E pur si muove

E pur si muove April 11, 2006

In comments below, Lila provides a link to this account of Bill Nye the Science Guy's visit to a Texas community college.

Who doesn't love the Science Guy? Well, I guess the fundies don't:

The Emmy-winning scientist angered a few audience members when he criticized literal interpretation of the biblical verse Genesis 1:16, which reads: “God made two great lights — the greater light to govern the day and the lesser light to govern the night. He also made the stars.”

He pointed out that the sun, the “greater light,” is but one of countless stars and that the “lesser light” is the moon, which really is not a light at all, rather a reflector of light.

A number of audience members left the room at that point, visibly angered by what some perceived as irreverence.

“We believe in a God!” exclaimed one woman as she left the room with three young children.

This is what Rowan Williams, the archbishop of Canterbury, meant when he warned of "creationism … reducing the doctrine of creation."

This sad, angry woman has somehow been convinced that it is impossible to believe in God without also believing in an illiterately literal reading of Genesis 1:16. She's painted herself into a corner in which she must reject not only evolution, but the existence of the dark side of the moon. She is forced to regard Neil Armstrong as the pawn of Satan.

This is the inevitable conclusion of the brittle faith she has been taught. It is impossible, she has been told, to believe in God without also accepting this unworkably literal reading of every phrase in the first 11 chapters of Genesis. Thus, if the moon simply reflects the light of the sun and does not itself project light, she believes, then there is no God. And that means, she has been taught, that life is random, meaningless, nasty, brutish and short.

That's part of the fundamentalist "worldview" — to use one of their favorite words — that only these two options exist. Option No. 1: Total and unquestioning belief in the God of the fundies' literalist text. Option No. 2: Nihilism.

Her three young children are being taught this binary worldview. What will become of them? I've seen this story play out before, dozens of times. The only way to preserve the fragile faith they are being taught is to keep it sheltered from the world, like John Travolta in The Boy in the Plastic Bubble — they have to be sent to fundie school, or to be home-schooled, until they are old enough to attend Bob Jones University. In the meantime they must be kept away from Bill Nye, and the Discovery channel, and NASA.gov. They can't even be allowed to watch The Boy in the Plastic Bubble lest they begin to ask dangerous questions about Buzz Aldrin.

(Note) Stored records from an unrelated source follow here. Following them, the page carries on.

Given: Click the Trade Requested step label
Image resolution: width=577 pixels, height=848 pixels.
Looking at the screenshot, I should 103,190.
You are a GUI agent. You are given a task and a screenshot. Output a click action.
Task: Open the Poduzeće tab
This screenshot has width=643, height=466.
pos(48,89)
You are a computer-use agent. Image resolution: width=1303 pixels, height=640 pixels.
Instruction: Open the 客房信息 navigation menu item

Some few of these kids will somehow manage to maintain this soap-bubble faith all the way through to adulthood. They'll marry within the bubble and teach this fundamentalism to another generation of children. But those cases are the exceptions. Reality is too hard and pointy a place for soap bubbles to survive very long and most of these kids will end up being forced by reality to reject Option No. 1. Unsurprisingly, they tend to turn to what they have been taught is their only alternative.

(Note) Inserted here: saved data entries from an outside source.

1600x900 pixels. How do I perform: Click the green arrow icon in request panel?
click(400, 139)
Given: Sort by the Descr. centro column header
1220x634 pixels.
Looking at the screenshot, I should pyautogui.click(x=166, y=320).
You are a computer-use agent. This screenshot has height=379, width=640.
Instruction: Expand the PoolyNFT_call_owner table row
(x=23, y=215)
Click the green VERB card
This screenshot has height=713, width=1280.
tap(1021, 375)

A friend of mine attended an unaccredited fundamentalist elementary school out near Williamsport, Pa., where children were taught a variety of young-earth creationism. The teachers there weren't clever enough to embrace the "Omphalos hypothesis," (the last-Thursdayism I heard from my own middle school science teacher), so they had to reject any apparent facts that implied the universe had existed for more than 6,000 years. Thus, I kid you not, children at this school were taught that the stars were tiny lights in the heavens, none further than 6,000 light-years away. Their soap-bubble faith required them to assert that the universe was roughly 1/2,500,000th its actual size.

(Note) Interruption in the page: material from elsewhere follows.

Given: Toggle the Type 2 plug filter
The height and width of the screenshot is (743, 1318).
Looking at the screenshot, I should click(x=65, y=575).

My friend soon escaped that place for an accredited school in the reality-based community, but she kept in touch with some of her old classmates from the soap-bubble school. They became drop-outs, drunks and druggies. Why? Because at some point they had seen a lunar eclipse, or they had learned that the Andromeda Galaxy is 2.5 million light-years away. And they had been taught that if the moon itself is not a "light," or if the universe were older than 6,000 years, then there's no reason to become anything other than a drop-out, a drunk and a druggie.